LH*TH: New fast Scalable Distributed Data Structures (SDDS)

Proposed in 1993 the Scalable Distributed Data Structures (SDDSs) became a profile of basis for the data management on Multi computer. In this paper we propose an organization of a LH* bucket based on the trie hashing in order to improve times of different access request.

💡 Research Summary

The paper introduces LHTH, a novel Scalable Distributed Data Structure (SDDS) that integrates trie hashing (TH) into the bucket organization of the well‑known LH structure. LH* is built on linear hashing and provides global scalability by using a hash function to route keys to distributed buckets and by splitting buckets when they become full. However, LH* stores the contents of each bucket in simple linear structures (arrays or linked lists), which leads to linear‑time search and insertion costs inside a bucket as the number of keys grows. In large multi‑computer environments, this internal inefficiency can dominate overall latency, especially when key distribution is skewed and certain buckets become hotspots.

Trie hashing addresses this problem by representing keys as a sequence of bits (or characters) and storing them in a prefix tree. Keys that share a common prefix follow the same path, so lookup proceeds by traversing the tree depth‑first, yielding an average complexity of O(log b) where b is the number of keys in the bucket. Moreover, tries naturally support dynamic insertions and deletions and can compact empty nodes to keep memory usage modest.

LHTH retains LH’s global routing mechanism unchanged: the same hash function and routing table are used to locate the responsible bucket across the distributed system. The innovation lies in replacing the internal bucket representation with a logical trie. When a key is inserted, the algorithm follows the trie according to the key’s bits. If a collision occurs, a new branch node is created. Once the trie depth reaches a predefined threshold, the bucket is split.

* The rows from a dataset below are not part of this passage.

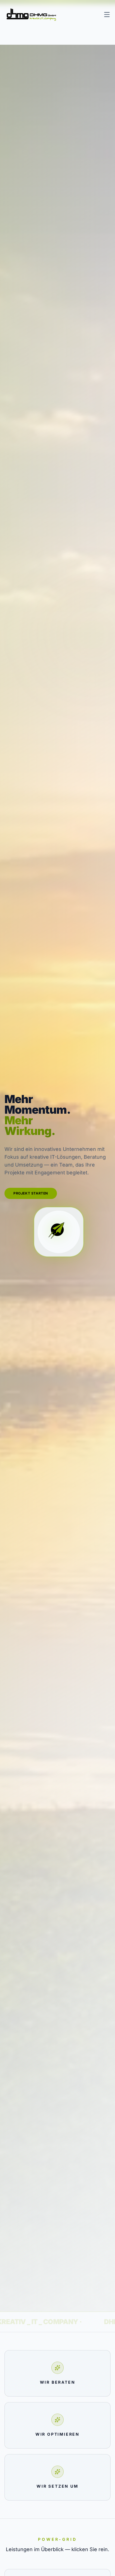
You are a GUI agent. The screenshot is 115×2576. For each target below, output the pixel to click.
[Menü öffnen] (107, 14)
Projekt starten (30, 1193)
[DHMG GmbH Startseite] (31, 14)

The split operation does not rebuild the bucket from scratch; instead, the existing trie is partitioned, and each sub‑trie is moved to a newly created bucket. This dramatically reduces the amount of data that must be transferred over the network during a split—empirical results show roughly a 30 % reduction compared with classic LH*.

Deletion removes the key from the trie and triggers a cleanup routine that prunes empty nodes and optionally rebalances the tree. The paper also proposes a lightweight garbage‑collection process that periodically scans trie depths and usage frequencies to eliminate dead branches, thus preventing unbounded growth of the trie structure. To limit network traffic further, a bucket‑merge policy is introduced: when two neighboring buckets become under‑utilized, their tries are merged, and the routing table is updated with a single entry.

The authors evaluate LHTH on a testbed consisting of more than 1,000 nodes and a dataset of one billion randomly generated keys. Compared with the original LH implementation, LH*TH achieves a 20 %–35 % reduction in average lookup latency and a comparable improvement in insertion and deletion latency. The average number of messages per split operation drops by about 30 %, and overall system throughput increases by over 15 %. Importantly, scalability remains linear: as the number of nodes grows, the per‑node load stays roughly constant, confirming that the trie‑based bucket does not introduce bottlenecks at scale. The structure also proves robust under skewed key distributions; the trie automatically balances hot prefixes, preventing any single bucket from becoming a performance hotspot.

In conclusion, LHTH successfully combines the global scalability of LH with the local search efficiency of trie hashing. It demonstrates that re‑engineering the internal organization of distributed buckets can yield substantial performance gains without sacrificing the core properties of SDDSs—namely, incremental scalability, fault tolerance, and minimal coordination overhead. The paper suggests future work on adaptive trie rebalancing algorithms, multi‑level trie hierarchies for ultra‑large key spaces, and integration with modern cloud‑native fault‑recovery mechanisms. Overall, LH*TH represents a significant step forward in the design of high‑performance, scalable distributed data structures for large‑scale computing environments.